There is an added risk that, like the HIV retrovirus, the SARS virus may mutate over time and become more difficult to detect and attack. The disease could also be more complicated than researchers realize. Frank Plummer, scientific director of Canada's main virology laboratory, has expressed concern that more than one virus may be at play in causing SARS' symptoms.
One way to better understand the disease is to understand its origins. The SARS coronavirus, which is composed of a single strand of genetic units called RNA. The SARS strain has an unusually long genetic strand of RNA, which some believe makes it more vulnerable to mutation.
Since the virus had never been identified before, some have suggested the virus is a mutated version of a pathogen that lived in another animal. Early research suggests an avian version of the virus and a cow version may have combined and then infected a person.

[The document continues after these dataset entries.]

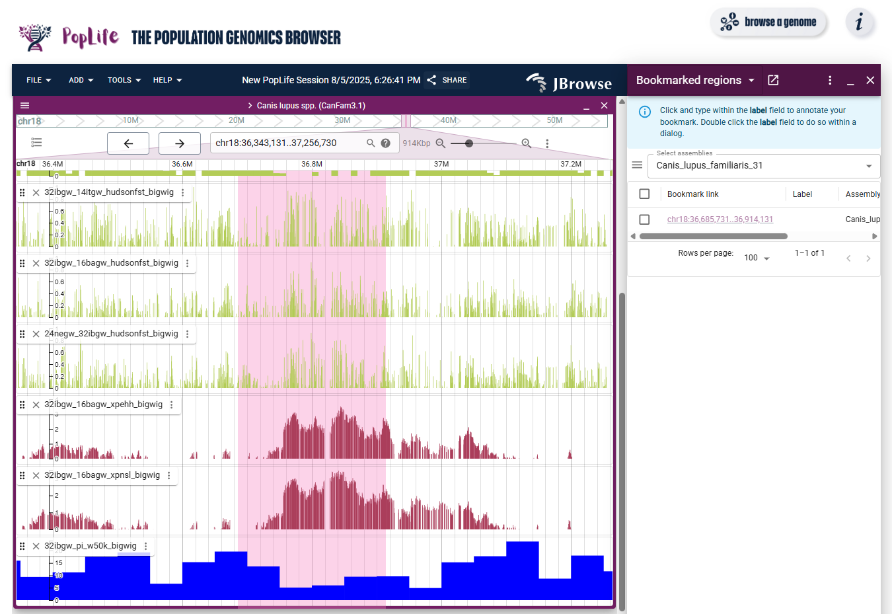Expand the Bookmarked regions widget selector
Image resolution: width=892 pixels, height=614 pixels.
coord(751,80)
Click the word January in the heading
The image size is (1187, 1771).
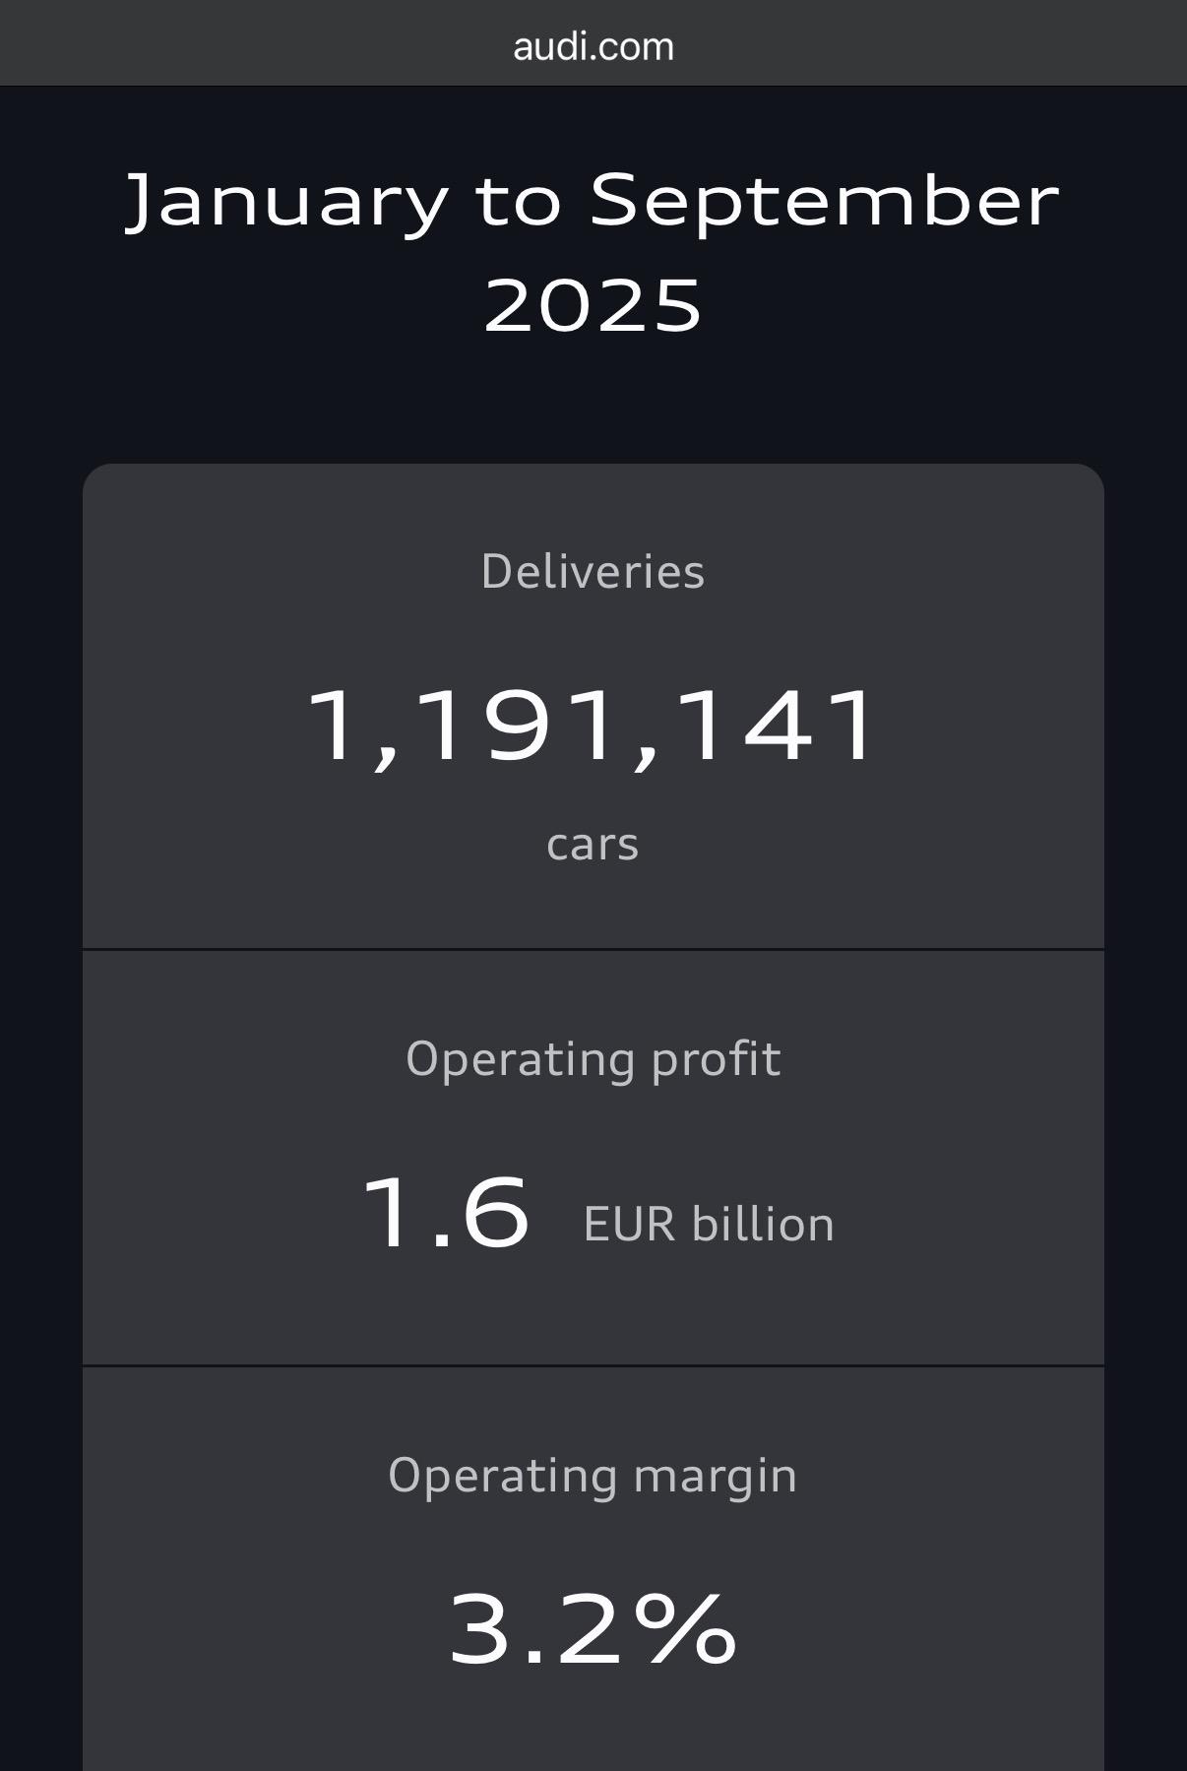click(286, 202)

But researchers have yet to find that link.
By analyzing the SARS virus' genetic code and comparing it with similar viruses found in birds, pigs, cattle and other animals, researchers could learn which kinds of vaccines already used to treat animals might work in people against SARS.
This kind of genetic sleuthing could even lead to a medical bonus.
About 30 percent of cases of the common cold are caused by an agent similar to the SARS virus. By analyzing SARS' infection process and looking for ways to stop it, there is a chance — albeit slight — that researchers could stumble across a new antiviral agent that could stop the sniffles linked to the common cold.
Hogue said such a find is possible, but added, "It may be overly optimistic."